A poesia que construímos e vivemos, eu e meu filho, em nossa modesta casa, possui ressonância no harmônico canto de nossos vizinhos passarinhos. Seguido me tenho em devaneios contemplando um beija-flor sugando o néctar das flores que adornam o entorno de nossa morada. Coloquei uma linda casinha em minha sacada e os danados dos passarinhos dela fizeram seu lar e construíram um confortável e majestoso ninho.

Os passarinhos que moram na casinha, em minha sacada, não são meus e sim são meus animados vizinhos. Felizmente não cultuo nada do ato de ter, mas entendo que esses seres harmônicos e esteticamente belos me tornam ontologicamente mais e melhor.

A minha ruazinha é, absolutamente, discreta. Há um silêncio amoroso que paira e banha delicadamente minha ruazinha. Eu e os meus vizinhos passarinhos entendemos e nos recupletamos com essa nave de um charmoso silêncio.

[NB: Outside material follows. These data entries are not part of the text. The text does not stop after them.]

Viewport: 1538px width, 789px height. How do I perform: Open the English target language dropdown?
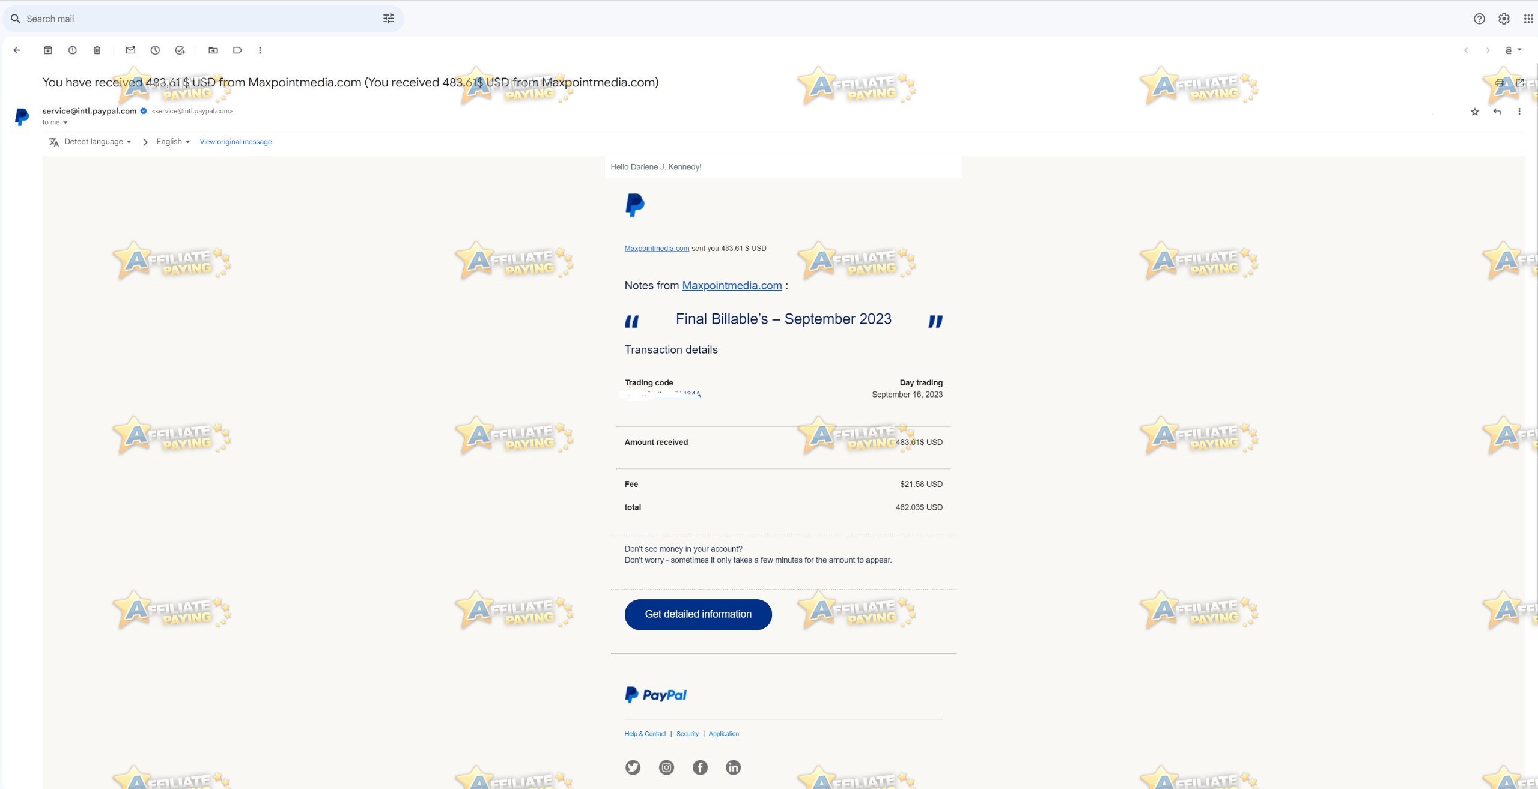click(173, 142)
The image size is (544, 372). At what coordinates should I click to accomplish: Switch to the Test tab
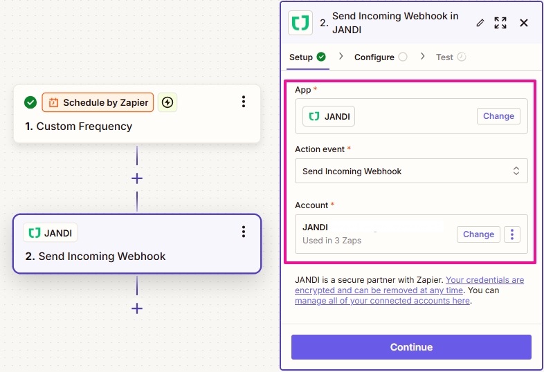point(444,57)
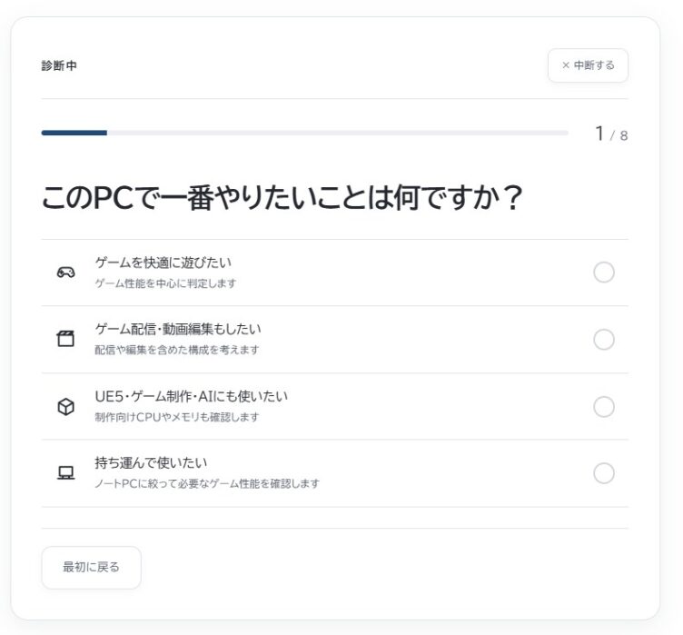This screenshot has height=635, width=683.
Task: Click the subtitle ノートPCに絞って必要なゲーム性能を確認します
Action: click(x=207, y=483)
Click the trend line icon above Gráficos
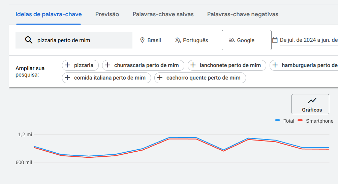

Passando pela rua principal, de meu Parque Residencial, que vai dar acesso a minha ruazinha, um dia, vi um enorme e lindo lagarto. Despreocupado com o tempo, com os outros e com a vida, caminhava lentamente e desenvolvia um gingado, totalmente, cadenciado. Ele era só elegância e sobriedade e malemolência. A partir desse contexto eu cheguei a uma fatídica conclusão: é muito lindo o lugar que esta encravada minha singela morada. Nem um ruído de civilização atormenta nossos ouvidos neste belo lócus existencial.

Com sol resplandecente ou com chuva torrencial é terapêutico andar pelo meu residencial. Minha morada fica num residencial chamado “Jardim Lindóia”. É totalmente paradisíaco esse lugar onde moro. Para se ter uma idéia do quão belo é esse nosso lugar que nos damos ao luxo de possuir duas lindas pracinhas. Como tenho todos os meus sentidos aguçados, todo o dia que circulo pelo residencial onde eu moro me tenho refletindo e me sinto imaginativo. Minha ruazinha e meu parque residencial me causam belos devaneios e verdadeiros momentos catárticos.

Minha ruazinha é totalmente paradoxal assim como eu. Vive o moderno, mas circunscreve uma história e, pelo bucólico que contempla representa uma vida cravada num saudoso passado. Do horizonte de minha sacada a minha ruazinha sou eu. Nas nossas diferenças nós nos reconhecemos e nos identificamos.

Minha ruazinha transita entre o verde, o mato, os bichos, os lindos passarinhos, a vizinhança com seus carros, a cidade, a modernidade e margeia meu residencial uma enorme faixa de asfalto.

Só existe um elemento que destoa deste mundo de beleza lá na minha ruazinha: algumas casas de meus humanos vizinhos possuem altíssimos muros e estúpidas grades com cerca elétrica e arame farpado. Estes vizinhos não estão nem ai para a revoada de pássaros, seu cantar e muito menos para o lindo gingar do lagarto. O medo dos larápios é a grande preocupação desses nossos vizinhos. Querem eles queiram ou não os passarinhos vão todos os dias saborear as frutas de seus enclausurados quintais.

Ainda bem que esses muros e essas grades não são capazes de roubar e aprisionar minha alma e nem silenciar o canto dos passarinhos, inclusive dos passarinhos que são meus vizinhos.

Minha ruazinha, eu e os passarinhos vivemos em estado permanente de excitação e alerta. Assim como as flores dos ipês, que existem em minha ruazinha, são fluídicas, lindas e efêmeras, assim somos nós. Contemplamos o singelo, o efêmero, o simples, mas somos fervorosos amantes do belo. Minha ruazinha é capaz de harmonizar e dialetizar meu homo sapiens com meu homo demens e, assim vamos vivendo bem e felizes.

Como é paradoxal, minha ruazinha é fim e começo. É fim de rua, mas uma magnífica placenta que dá início as diferentes formas de vida que ali transitam e uma grande porta de entrada para alguns devaneios da razão e solidária propulsora para o mundo da imaginação. Vida longa para essa nossa delicada relação estética.